Survival of Hip and Knee Arthroplasty in the United States Using Medicare Data

Edmund Lau Steve Kurtz, MD Kevin Ong, MD
Hip Knee
Survivorship of hip and knee arthroplasty has been investigated for the Scandinavian population with the aid of implants registries [1-2]. This study examines the use of Medicare data to evaluate survival of hip and knee implants. The 5% sample of Medicare claims from 1997 to 2004 was examined for hip and knee arthroplasty claims. Medicare beneficiary ID was used to follow patients longitudinally between primary and revision surgery. During the 8-year study period, 30600 and 62882 primary total hip or knee arthroplasties, respectively, were extracted. We further excluded patients with traumatic fractures, bone cancer, health maintenance organization enrollees, and those who did not receive both parts A and B coverage.
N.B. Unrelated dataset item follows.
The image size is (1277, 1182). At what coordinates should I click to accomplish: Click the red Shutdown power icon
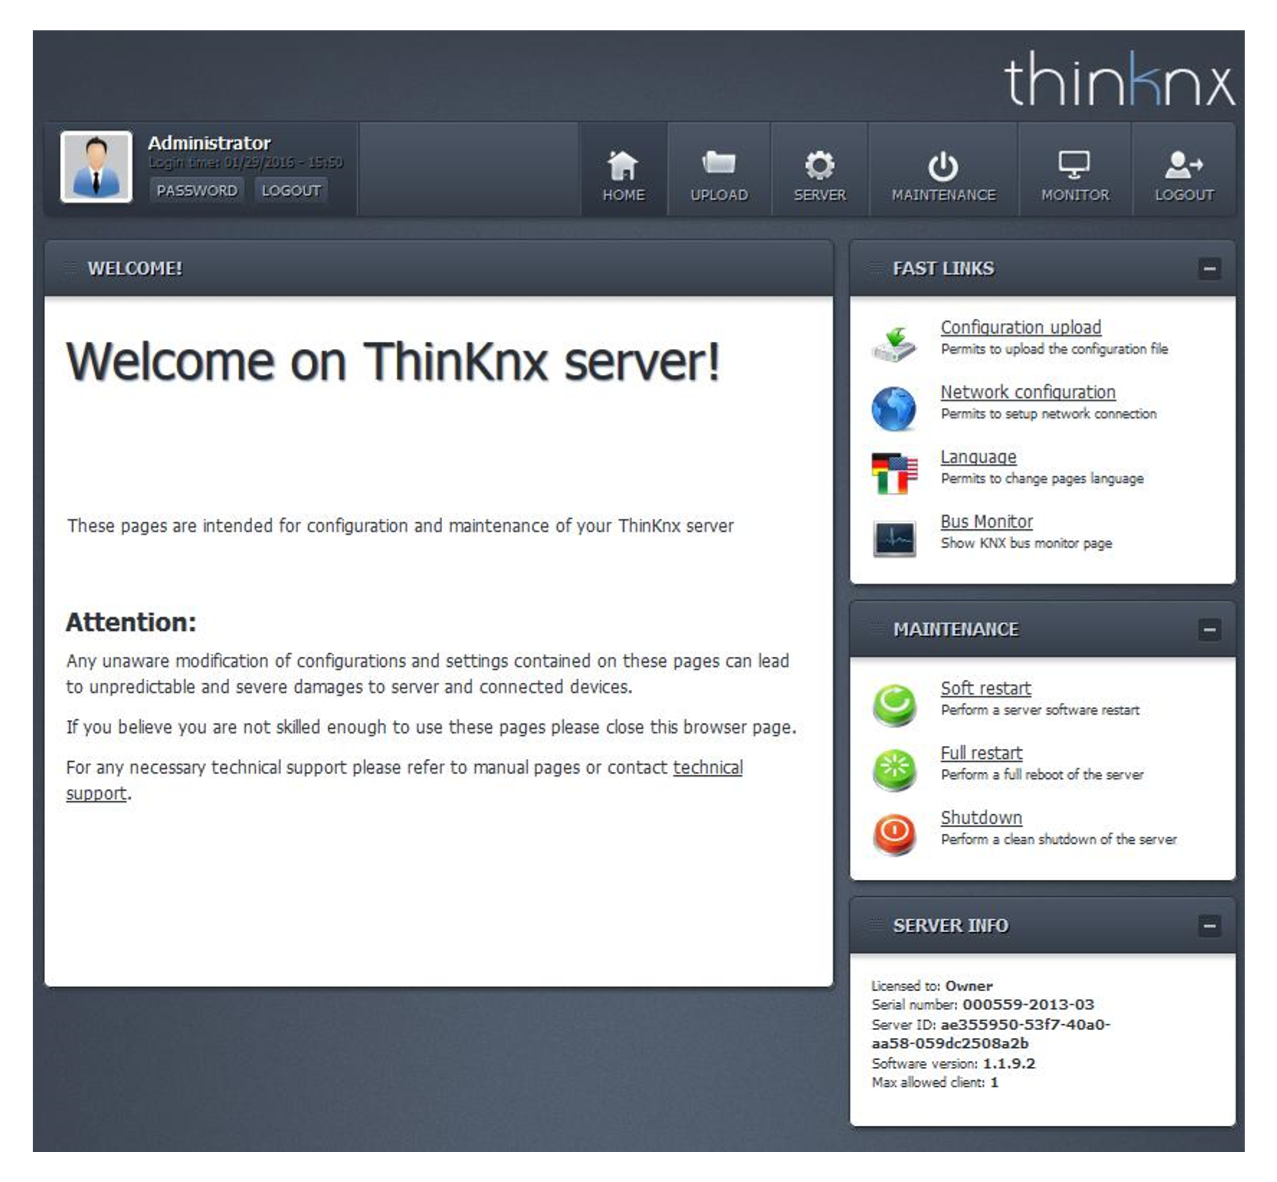click(894, 833)
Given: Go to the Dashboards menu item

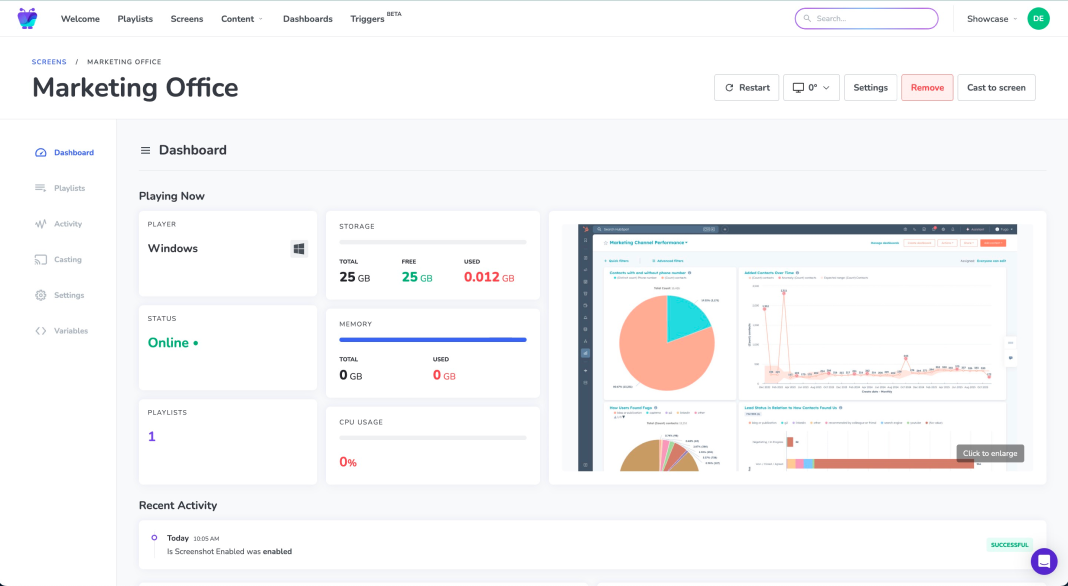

Survivorship was assessed by the Kaplan-Meier and Cox regression methods. Overall, the Kaplan-Meier estimate showed that after 8 years since the primary surgery, 93.6% of total hip arthroplasties and 96.2% of total knee arthroplasties remained revision-free among the elderly Medicare population. Men had a significantly higher risk of knee revision than women, but no significant sex difference among hip revision. Older patients had a reduced risk of revision as compared with younger patients. This study demonstrated the feasibility of Medicare data as a source of hip and knee implant survival. However, Medicare data are lacking in certain critical information such as the reasons for revision, the design of implants, and the bearing materials used. These deficiencies could be addressed with a formal US registry and more specific, mandated reporting requirements. The study also identified some interesting and significant differences in prosthesis outcome that warrant further investigation.